-- Extrait --
+-------+

Bien que les péchés soient contraires du côté de la conversion, il n’est cependant pas nécessaire que les aversions ou les peines restantes soient contraires, car elles sont par accident les effets de contraires, puisqu’elles surviennent en dehors de l’intention de l’agent. Or de la contrariété des causes s’ensuit une contrariété dans les effets qui sont par soi, et non dans ceux qui sont par accident. Et c’est pourquoi les actes contraires sont suivis d’habitus et de dispositions contraires ; car de telles choses sont les effets des actes de péché selon leur espèce.

 

Supposée vraie l’opinion selon laquelle il fut un temps où Adam n’eut ni la grâce ni la faute — quoique certains ne l’accordent pas —, il faut répondre que rien n’empêche que des contraires soient médiats par rapport à un sujet pris simplement, et immédiats quant à un temps déterminé ; par exemple, « aveugle » et « voyant » sont médiats chez le chien, mais pas après le neuvième jour. De même aussi pour l’homme, la grâce et la faute, par rapport à l’état de nature créée, sont entre elles comme des contraires médiats. Mais après le temps où Adam eut reçu ou pu recevoir la grâce en sorte qu’elle passât à tous ses descendants, l’absence de grâce est toujours due à une faute actuelle ou originelle.

 

Bien que, selon certains auteurs, Adam n’ait pas eu la grâce dans l’état de sa création, les mêmes auteurs affirment qu’il a acquis la grâce avant la chute. Il est donc tombé de l’état de grâce et pas seulement de l’état de nature. Cependant, s’il était tombé du seul état de nature, le don de la grâce divine eût été néanmoins requis pour expier l’offense infinie.

+-------+

-- Données de travail --
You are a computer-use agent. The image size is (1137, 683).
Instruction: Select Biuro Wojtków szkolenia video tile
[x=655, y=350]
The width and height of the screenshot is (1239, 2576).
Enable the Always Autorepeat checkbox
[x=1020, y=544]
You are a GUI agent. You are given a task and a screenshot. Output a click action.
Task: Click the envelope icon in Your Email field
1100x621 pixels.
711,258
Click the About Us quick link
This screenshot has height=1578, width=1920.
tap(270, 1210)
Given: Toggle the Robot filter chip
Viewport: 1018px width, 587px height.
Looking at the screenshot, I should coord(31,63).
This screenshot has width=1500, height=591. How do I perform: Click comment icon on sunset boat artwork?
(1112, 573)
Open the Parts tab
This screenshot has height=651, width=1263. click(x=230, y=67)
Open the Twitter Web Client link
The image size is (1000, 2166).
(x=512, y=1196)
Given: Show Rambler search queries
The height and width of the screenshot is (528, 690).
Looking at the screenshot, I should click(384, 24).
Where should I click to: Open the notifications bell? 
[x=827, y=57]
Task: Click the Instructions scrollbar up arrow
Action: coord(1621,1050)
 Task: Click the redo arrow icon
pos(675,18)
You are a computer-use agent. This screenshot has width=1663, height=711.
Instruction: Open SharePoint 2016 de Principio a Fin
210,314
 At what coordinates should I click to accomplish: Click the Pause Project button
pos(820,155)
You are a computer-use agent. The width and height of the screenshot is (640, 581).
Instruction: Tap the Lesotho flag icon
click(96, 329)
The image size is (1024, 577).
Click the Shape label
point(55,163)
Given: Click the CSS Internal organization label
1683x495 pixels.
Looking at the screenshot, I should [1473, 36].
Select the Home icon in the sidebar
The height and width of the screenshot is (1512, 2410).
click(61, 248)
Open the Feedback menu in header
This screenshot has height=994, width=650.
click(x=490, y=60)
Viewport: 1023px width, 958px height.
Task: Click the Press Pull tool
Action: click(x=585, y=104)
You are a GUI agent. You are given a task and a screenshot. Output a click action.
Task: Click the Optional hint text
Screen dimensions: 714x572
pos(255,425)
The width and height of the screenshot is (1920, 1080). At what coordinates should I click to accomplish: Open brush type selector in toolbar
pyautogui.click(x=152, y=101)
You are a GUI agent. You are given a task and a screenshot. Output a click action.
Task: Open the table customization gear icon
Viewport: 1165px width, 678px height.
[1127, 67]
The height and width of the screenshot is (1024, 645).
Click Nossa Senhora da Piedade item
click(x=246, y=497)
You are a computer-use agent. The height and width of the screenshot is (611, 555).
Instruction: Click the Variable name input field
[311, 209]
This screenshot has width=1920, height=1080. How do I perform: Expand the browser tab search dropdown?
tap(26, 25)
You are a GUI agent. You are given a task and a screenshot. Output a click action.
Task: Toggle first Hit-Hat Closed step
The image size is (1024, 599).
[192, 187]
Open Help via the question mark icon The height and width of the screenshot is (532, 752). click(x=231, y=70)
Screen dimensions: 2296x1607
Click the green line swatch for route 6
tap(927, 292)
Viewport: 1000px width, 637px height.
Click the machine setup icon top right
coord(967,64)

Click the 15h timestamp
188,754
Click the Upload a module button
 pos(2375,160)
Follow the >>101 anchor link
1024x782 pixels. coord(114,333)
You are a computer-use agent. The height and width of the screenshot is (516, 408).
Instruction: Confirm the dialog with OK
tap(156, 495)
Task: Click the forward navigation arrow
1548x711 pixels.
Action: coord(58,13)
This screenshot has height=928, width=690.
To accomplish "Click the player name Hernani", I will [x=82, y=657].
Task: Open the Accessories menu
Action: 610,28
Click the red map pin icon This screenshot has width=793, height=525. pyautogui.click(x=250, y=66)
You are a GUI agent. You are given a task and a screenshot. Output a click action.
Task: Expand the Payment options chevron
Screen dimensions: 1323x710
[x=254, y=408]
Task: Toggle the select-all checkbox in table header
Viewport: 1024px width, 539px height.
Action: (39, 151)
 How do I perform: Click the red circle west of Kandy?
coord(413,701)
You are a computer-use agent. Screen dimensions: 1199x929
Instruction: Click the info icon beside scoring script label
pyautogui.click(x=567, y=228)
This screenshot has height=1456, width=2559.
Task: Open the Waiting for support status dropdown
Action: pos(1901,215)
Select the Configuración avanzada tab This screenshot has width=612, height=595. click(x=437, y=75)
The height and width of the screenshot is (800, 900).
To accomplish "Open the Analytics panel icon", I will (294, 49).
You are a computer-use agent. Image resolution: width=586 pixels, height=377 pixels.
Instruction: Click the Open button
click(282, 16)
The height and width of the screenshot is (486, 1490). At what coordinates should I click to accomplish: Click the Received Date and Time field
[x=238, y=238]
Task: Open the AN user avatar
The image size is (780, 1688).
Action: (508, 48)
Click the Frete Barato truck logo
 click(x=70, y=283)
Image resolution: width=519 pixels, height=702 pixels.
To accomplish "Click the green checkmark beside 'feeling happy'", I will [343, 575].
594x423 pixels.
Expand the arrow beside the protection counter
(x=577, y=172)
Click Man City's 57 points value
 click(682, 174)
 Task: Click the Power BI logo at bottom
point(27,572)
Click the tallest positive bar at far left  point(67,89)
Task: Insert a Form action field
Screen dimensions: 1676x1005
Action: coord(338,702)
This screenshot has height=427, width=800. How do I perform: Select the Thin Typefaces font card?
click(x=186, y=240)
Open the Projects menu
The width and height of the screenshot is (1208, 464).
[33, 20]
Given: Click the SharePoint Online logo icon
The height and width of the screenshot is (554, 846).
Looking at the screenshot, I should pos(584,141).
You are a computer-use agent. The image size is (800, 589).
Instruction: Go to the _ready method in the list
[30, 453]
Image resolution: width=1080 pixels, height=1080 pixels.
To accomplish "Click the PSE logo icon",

+-------+

-- Exercices --
a: Dites si chaque affirmation concorde avec l'extrait, par oui ou non, en citant les mots de l'extrait qui tranchent.
(i) Les actes contraires sont suivis d'habitus et de dispositions contraires.
(ii) Chez le chien, « aveugle » et « voyant » restent médiats après le neuvième jour.
(iii) Les auteurs pour qui Adam n'avait pas la grâce lors de sa création soutiennent qu'il ne l'a jamais reçue.
b: Mettez en liste numérotée la partie des enregistrements qui part de la ligne contenant « Image resolution: width=1080 » et va jusqu'à la fin des enregistrements, ces deux bornes comprises, sans les lignes vides.

-- Réponses écrites --
a:
(i) Oui : « les actes contraires sont suivis d’habitus et de dispositions contraires ».
(ii) Non : « sont médiats chez le chien, mais pas après le neuvième jour ».
(iii) Non : « les mêmes auteurs affirment qu’il a acquis la grâce avant la chute ».

b:
1. Image resolution: width=1080 pixels, height=1080 pixels.
2. To accomplish "Click the PSE logo icon",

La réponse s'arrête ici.